3.07 g of 3-chloro-N- (4'-cyano-3-trifluoromethylphenyl) -2-hydroxypropionamide are dissolved in 50 ml Suspended toluene and heated to 80 ° C. Then, stirring vigorously 1.12 g of potassium t-butoxide in 20 ml of toluene were added over 30 minutes. After that, the same The temperature was stirred for a further 30 min.

After cooling to room temperature, 3.64 g of sodium p-fluorophenyl sulfinate, 0.6 ml of glacial acetic acid and 50 ml of DMF are added; the suspension obtained is then stirred at 40 ° C. for 16 h. After removing the volatile constituents in vacuo, the residue is dissolved in a little DMF and then diluted with water. Bicalutamide precipitates out of the solution; the product is filtered off, washed with water and dried in vacuo.
Yield: 3.9 g
Melting point: 187 ° -189 ° C
Purity: 95.8% (HPLC)

Claims (10)

1. Process for the preparation of N- (4'-cyano-3'-trifluoromethyl) -3- (4 "- fluorophenylsulfonyl) -2-hydroxy-2-methyl-propionamide (bicalutamide), characterized in that an epoxide of the general Formula (I)
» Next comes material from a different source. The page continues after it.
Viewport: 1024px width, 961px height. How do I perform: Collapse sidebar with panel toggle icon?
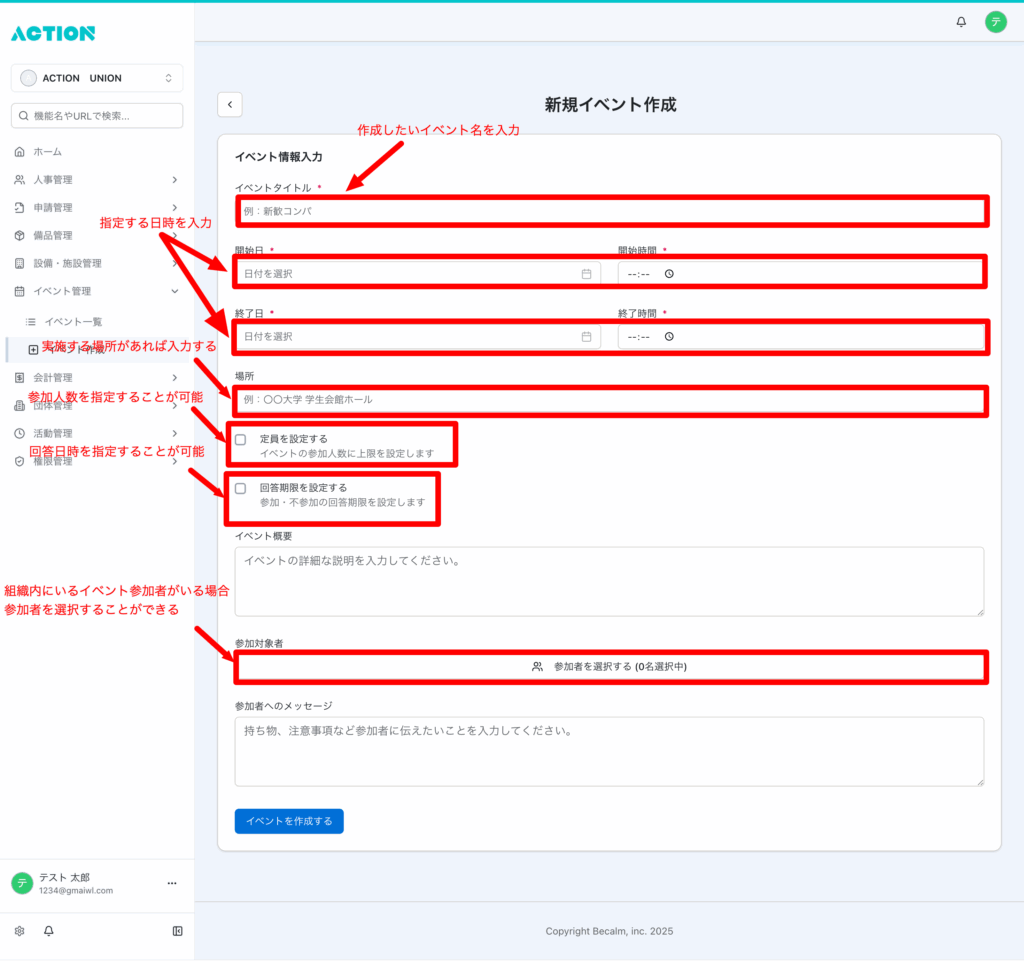(177, 931)
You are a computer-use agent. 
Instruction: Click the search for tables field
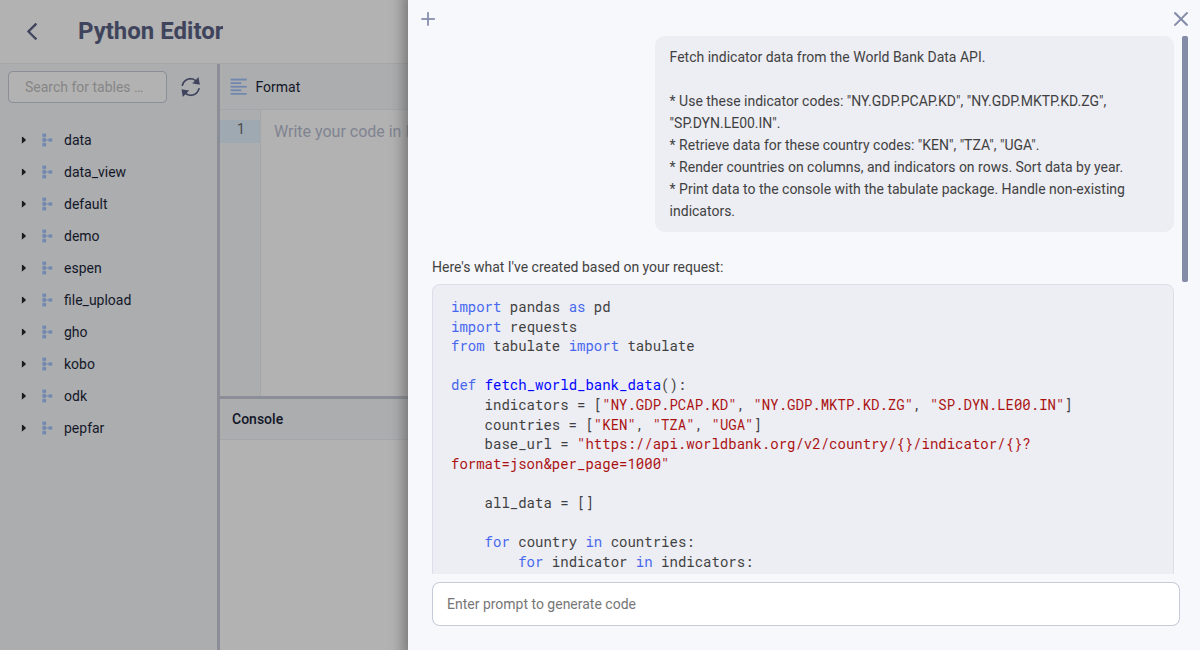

wherein R is a radical of the formula (II)


or is a precursor thereof, is reacted with a p-fluorophenyl sulfinate salt and, if R is a precursor of the radical of the formula (II), this is converted into a radical of the formula (II). 2. Process for the preparation of N- (4'-cyano-3'-trifluoromethyl) -3- (4 "- fluorophenylsulfonyl) -2-hydroxy-2-methyl-propionamide (bicalutamide), characterized in that a compound of general Formula (III)


wherein R is a radical of the formula (II)


or is a precursor thereof and X is a leaving group, is reacted with a p-fluorophenyl sulfinate salt and, if R is a precursor of the radical of the formula (II), this is converted into a radical of the formula (II). 3. The method according to claim 1, characterized in that the epoxide of the general formula (I) from a compound of the general formula (III)


wherein R is as defined in claim 1 and X is a leaving group. 4. The method according to claim 3, characterized in that the implementation starting from the compound of the general formula (III) up to the reaction with the p- Fluorophenyl sulfinate salt is carried out in a one-pot reaction. 5. The method according to any one of the preceding claims, characterized in that the precursor for the rest of formula (II) is a residual COY, wherein Y is one for amide formation suitable group. 6. The method according to claim 5, characterized in that the residual COY is selected from the group consisting of carboxyl, acid halides, normal esters and activated esters. 7. The method according to any one of claims 2-6, characterized in that X is selected from the group consisting of halogens such as Cl, Br and I, and alkyl and Aryl sulfonates such as mesylate, tosylate and brosylate. 8. The method according to any one of the preceding claims, characterized in that the epoxide of the general formula (I) or the compound of the general formula (III) in Form of their racemate or one of their optically active R or S enantiomers used becomes. 9. The method according to any one of the preceding claims, characterized in that the p-fluorophenyl sulfinate salt as alkali p-fluorophenyl sulfinate and especially as sodium p-fluorophenyl sulfinate is used. 10. Use of p-fluorophenyl sulfinate salts for the preparation of bicalutamide.